Prompt:
Exact copies of all the records are to be printed.

■ ■ ■ ■ ■

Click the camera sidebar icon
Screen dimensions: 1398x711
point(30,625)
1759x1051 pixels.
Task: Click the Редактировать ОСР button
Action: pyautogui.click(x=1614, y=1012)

■ ■ ■ ■ ■

Answer area:
Click the camera sidebar icon
Screen dimensions: 1398x711
point(30,625)
1759x1051 pixels.
Task: Click the Редактировать ОСР button
Action: pyautogui.click(x=1614, y=1012)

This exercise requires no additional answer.